Exercise directions
Search the records for "column" and copy each line that holds it.

(Stored data entries)
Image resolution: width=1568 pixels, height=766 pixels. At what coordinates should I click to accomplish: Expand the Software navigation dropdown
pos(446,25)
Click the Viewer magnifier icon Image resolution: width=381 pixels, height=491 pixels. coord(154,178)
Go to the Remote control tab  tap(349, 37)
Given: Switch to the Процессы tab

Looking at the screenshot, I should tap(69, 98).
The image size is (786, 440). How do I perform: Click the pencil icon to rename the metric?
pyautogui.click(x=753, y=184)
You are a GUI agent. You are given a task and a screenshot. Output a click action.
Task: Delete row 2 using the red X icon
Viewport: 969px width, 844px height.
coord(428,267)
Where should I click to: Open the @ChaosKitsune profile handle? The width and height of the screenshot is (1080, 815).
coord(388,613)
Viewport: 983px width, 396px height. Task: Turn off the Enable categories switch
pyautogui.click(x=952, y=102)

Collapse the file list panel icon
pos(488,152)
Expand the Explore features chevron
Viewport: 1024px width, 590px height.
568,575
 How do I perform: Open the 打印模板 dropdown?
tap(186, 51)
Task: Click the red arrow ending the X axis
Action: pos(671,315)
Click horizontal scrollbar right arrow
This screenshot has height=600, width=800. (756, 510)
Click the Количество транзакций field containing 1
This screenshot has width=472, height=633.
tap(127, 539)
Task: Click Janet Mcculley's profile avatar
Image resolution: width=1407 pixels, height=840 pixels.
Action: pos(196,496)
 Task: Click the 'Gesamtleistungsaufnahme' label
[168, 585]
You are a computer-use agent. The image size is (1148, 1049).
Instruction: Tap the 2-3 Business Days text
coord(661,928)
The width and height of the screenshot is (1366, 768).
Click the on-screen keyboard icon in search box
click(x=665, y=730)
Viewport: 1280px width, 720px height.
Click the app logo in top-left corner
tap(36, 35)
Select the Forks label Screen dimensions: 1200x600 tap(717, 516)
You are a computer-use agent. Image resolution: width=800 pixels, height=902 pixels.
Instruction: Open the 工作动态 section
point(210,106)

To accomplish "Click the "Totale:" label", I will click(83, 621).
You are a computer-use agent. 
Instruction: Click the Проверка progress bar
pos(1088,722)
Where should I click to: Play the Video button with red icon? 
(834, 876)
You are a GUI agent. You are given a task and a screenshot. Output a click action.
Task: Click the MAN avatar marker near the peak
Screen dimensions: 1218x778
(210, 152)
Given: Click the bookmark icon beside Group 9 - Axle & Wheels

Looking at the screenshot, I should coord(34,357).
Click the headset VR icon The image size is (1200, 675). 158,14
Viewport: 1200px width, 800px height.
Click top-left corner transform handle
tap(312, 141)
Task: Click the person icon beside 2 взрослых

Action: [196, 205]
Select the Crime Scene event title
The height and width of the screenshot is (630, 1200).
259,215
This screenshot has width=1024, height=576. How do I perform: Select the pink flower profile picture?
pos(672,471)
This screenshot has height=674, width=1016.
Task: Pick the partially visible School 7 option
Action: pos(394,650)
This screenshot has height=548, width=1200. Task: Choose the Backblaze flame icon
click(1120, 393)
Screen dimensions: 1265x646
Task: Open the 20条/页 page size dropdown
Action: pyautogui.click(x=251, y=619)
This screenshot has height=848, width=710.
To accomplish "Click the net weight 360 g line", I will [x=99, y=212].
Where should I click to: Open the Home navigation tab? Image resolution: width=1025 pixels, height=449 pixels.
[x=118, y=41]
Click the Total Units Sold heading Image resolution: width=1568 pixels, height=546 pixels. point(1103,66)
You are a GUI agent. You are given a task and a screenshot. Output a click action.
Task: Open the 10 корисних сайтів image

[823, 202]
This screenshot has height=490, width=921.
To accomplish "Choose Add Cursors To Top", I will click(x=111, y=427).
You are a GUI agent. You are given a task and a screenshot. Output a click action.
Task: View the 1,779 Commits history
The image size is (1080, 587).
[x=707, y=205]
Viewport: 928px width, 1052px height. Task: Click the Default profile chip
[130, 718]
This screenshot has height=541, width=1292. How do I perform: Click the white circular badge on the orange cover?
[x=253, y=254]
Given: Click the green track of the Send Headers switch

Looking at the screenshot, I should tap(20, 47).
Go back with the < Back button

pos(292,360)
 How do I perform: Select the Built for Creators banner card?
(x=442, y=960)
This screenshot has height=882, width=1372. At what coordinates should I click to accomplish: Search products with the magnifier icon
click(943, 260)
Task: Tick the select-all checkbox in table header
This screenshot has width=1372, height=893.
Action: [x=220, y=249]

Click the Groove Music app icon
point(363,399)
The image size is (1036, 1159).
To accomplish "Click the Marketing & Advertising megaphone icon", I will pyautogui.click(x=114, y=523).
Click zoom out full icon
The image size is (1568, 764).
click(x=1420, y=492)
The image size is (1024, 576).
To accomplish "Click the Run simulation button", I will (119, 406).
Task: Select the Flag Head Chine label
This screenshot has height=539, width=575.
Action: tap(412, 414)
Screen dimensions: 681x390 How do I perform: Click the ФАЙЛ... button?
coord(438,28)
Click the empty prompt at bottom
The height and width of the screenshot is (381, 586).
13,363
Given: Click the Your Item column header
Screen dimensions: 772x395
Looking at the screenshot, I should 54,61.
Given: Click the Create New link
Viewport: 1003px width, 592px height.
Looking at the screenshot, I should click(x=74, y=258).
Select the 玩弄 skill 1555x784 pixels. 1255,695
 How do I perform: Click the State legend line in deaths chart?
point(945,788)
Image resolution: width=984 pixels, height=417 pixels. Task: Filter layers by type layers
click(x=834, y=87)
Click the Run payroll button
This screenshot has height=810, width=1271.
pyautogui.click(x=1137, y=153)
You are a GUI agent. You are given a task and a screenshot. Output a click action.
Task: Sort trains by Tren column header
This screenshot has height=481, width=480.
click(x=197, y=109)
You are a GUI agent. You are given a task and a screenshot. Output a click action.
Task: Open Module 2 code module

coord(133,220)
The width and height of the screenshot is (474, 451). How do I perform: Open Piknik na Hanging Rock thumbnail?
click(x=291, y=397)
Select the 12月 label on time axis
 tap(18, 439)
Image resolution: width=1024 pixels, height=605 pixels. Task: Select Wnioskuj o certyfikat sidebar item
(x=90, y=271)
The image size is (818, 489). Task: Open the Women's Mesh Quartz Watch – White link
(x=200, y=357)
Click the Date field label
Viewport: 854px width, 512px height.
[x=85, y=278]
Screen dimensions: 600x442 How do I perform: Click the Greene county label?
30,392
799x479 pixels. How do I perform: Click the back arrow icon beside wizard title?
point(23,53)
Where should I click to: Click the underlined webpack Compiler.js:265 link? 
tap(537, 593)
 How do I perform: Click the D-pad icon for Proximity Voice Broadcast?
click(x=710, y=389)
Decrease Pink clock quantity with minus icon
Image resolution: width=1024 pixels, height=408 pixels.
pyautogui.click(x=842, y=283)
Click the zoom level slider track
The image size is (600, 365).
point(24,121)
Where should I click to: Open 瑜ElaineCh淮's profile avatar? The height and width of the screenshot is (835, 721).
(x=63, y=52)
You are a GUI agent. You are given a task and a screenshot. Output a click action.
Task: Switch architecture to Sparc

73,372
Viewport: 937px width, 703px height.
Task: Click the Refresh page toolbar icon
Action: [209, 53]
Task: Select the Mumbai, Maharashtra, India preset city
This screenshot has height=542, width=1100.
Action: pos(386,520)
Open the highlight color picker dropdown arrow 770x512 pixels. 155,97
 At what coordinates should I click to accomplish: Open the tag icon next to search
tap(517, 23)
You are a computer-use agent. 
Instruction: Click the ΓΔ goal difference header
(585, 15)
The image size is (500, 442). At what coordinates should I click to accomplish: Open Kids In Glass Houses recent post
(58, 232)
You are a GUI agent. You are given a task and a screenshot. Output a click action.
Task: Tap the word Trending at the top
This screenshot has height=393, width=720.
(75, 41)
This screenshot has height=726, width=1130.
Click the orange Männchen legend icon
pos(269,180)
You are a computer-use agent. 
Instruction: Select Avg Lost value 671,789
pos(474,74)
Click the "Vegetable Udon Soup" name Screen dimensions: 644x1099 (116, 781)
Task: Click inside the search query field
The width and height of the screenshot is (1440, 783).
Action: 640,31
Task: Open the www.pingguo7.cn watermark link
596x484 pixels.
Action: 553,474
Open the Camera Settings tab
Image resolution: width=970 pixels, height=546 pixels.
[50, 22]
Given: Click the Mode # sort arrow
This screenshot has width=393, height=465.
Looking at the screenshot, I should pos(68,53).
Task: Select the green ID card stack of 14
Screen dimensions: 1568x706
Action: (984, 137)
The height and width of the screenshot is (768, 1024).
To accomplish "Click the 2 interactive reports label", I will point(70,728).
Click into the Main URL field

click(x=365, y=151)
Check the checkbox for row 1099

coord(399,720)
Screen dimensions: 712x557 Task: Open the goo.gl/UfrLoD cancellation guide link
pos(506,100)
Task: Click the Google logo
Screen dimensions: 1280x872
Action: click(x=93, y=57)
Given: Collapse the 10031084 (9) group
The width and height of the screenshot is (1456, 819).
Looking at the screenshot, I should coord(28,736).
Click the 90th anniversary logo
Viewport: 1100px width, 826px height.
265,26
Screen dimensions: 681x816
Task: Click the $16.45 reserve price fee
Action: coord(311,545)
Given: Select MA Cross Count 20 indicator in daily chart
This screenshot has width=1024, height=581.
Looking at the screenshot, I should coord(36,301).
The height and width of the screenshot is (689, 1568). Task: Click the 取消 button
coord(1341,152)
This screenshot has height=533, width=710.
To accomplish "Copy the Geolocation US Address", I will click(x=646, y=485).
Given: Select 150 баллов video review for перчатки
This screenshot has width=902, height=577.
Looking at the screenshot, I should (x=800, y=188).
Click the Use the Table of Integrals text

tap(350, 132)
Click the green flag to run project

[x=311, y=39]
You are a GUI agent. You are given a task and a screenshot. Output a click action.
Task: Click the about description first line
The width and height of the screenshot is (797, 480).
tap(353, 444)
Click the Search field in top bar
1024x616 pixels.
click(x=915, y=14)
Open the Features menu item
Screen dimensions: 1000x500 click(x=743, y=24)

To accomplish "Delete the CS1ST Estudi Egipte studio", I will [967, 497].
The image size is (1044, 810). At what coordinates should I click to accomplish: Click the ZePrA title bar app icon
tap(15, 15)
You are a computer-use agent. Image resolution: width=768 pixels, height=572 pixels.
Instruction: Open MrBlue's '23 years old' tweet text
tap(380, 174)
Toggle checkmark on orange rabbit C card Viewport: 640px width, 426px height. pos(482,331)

Solution to this task
Given: Click the Your Item column header
Task: Sort trains by Tren column header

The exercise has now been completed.